Know the Tracheostomy Procedure, Indications and Risks

Tracheostomy is a procedure performed in emergency situations or in patients with severe illness. The main purpose of this procedure is to maintain the airway. But in addition to the benefits, this procedure also has the risk of complications, during or after the tracheostomy is performed.

Tracheostomy is also known as stoma. Health problems that require this procedure are generally associated with the respiratory tract. With the aim of making patients able to breathe well. This procedure is usually performed in medical emergencies or in certain diseases that cause airway obstruction or respiratory failure. This condition is a serious condition that can be life threatening if it is not treated immediately, therefore a tracheostomy is performed to keep the breathing process running properly to support the continuity of life.

Throat opening

Tracheostomy is the operation of opening or making a hole made in the windpipe or trachea, through an incision in the skin in the front of the neck, with the help of general anesthesia , to be used as direct access to the breathing tube. In emergency cases, general anesthesia is often not done so the doctor will provide local anesthesia in the neck area to be surgically removed. After the anesthesia works, the doctor will begin to dissect the neck area under the Adam’s apple and the surgery is carried out to the part of the trachea cartilage ring. After opening, the breathing tube will be installed in the hole.

The breathing tube is then inserted into a hole made in the throat, just below the vocal cords. Then the air will enter through the tube, towards the lungs. Patients will then breathe through this tube, not through the nose or mouth. If needed, the breathing tube can be connected to an oxygen tube or ventilator machine. This hole can be temporary or permanent. This surgery must be performed by a specialist doctor.

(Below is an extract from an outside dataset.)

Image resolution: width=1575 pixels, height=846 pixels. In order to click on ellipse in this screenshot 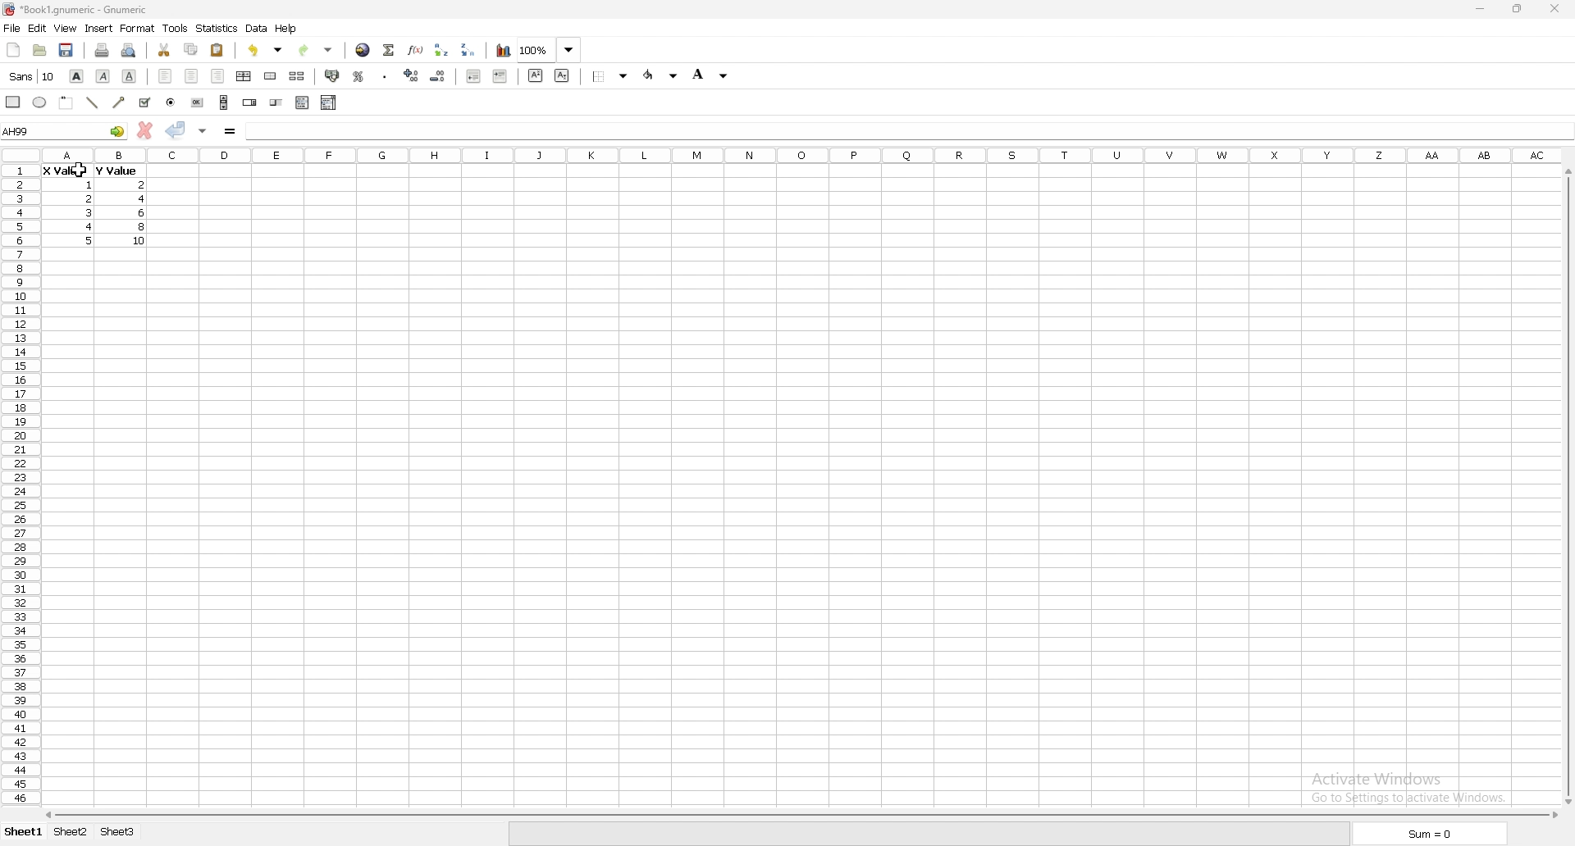, I will do `click(39, 102)`.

Conditions that Require Tracheostomy

Some health conditions that require a tracheostomy procedure include:

  • Congenital or congenital respiratory tract disorders
  • Injuries in the respiratory tract due to inhalation of corrosive materials
  • Chronic obstructive pulmonary disease (COPD)
  • Diaphragmatic dysfunction
  • Severe infection
  • Laryngeal / laryngectomy wounds
  • Wounds on the chest wall
  • Burns or major surgery on the face
  • Conditions that require prolonged breathing or ventilator assistance such as paralysis.
  • Blockage of the respiratory tract by foreign objects or tumors.
  • Sleep apnea , due to obstruction of the airway.
  • Anaphylactic shock
  • Muscle paralysis used to swallow
  • Coma
  • Severe mouth or neck injury
  • Vocal cord paralysis
  • Neck cancer

Apart from facilitating breathing, a tracheostomy is also carried out for the following reasons:

  • Make alternative breathing grooves that surround or through a blocked path so that oxygen can still reach the lungs
  • To make it easier to clean the respiratory tract and also as a drainage fluid that comes from the lungs.
  • As a liaison between the respiratory organs and a long-term mechanical breathing (ventilator) machine.

Complication risk

Although leaving a small scar when the tube is removed (in the tracheostomy temporarily), patients who go through this procedure can not be separated from the risk of complications of the tracheostomy to watch out for, namely:

  • Damage to the thyroid gland in the neck
  • The presence of scar tissue in the trachea
  • Leak or failure of lung function
  • Infection
  • Bleeding
  • Air is trapped in the surrounding tissue or in the chest cavity.
  • Impaired swallowing and vocal function.

There are also some risks of complications that are less common, but still need to be watched out for, such as damage to the larynx (vocal cord box) or airway, and lead to permanent sound changes and injury or erosion of the tissue around the breathing tube.

The doctor will usually adjust the tracheostomy procedure to the patient’s condition and continue to monitor the oximeter and ECG results as long as the procedure is carried out. This procedure is indeed uncomfortable for patients. In some cases after a tube is attached to the trachea, the patient is often difficult or even unable to speak or swallow, although indications of the tracheostomy action aim to prevent fatal complications continue. In addition to surgical procedures for conventional tracheostomy, there is now a technique to install a breathing tube through the fat tissue in the neck that is less invasive. However, the act of tracheostomy through fatty tissue (percutaneous) is a high risk for complications in obese people, disorders of the neck and throat structure, children and thyroid enlargement.

After attaching a breathing tube to a hole made in the trachea, patients generally need three days before getting used to the breathing tube in their neck. For long-term users, the doctor will tell you how to treat and clean the breathing tube and do not forget to regularly check the condition according to the doctor’s advice.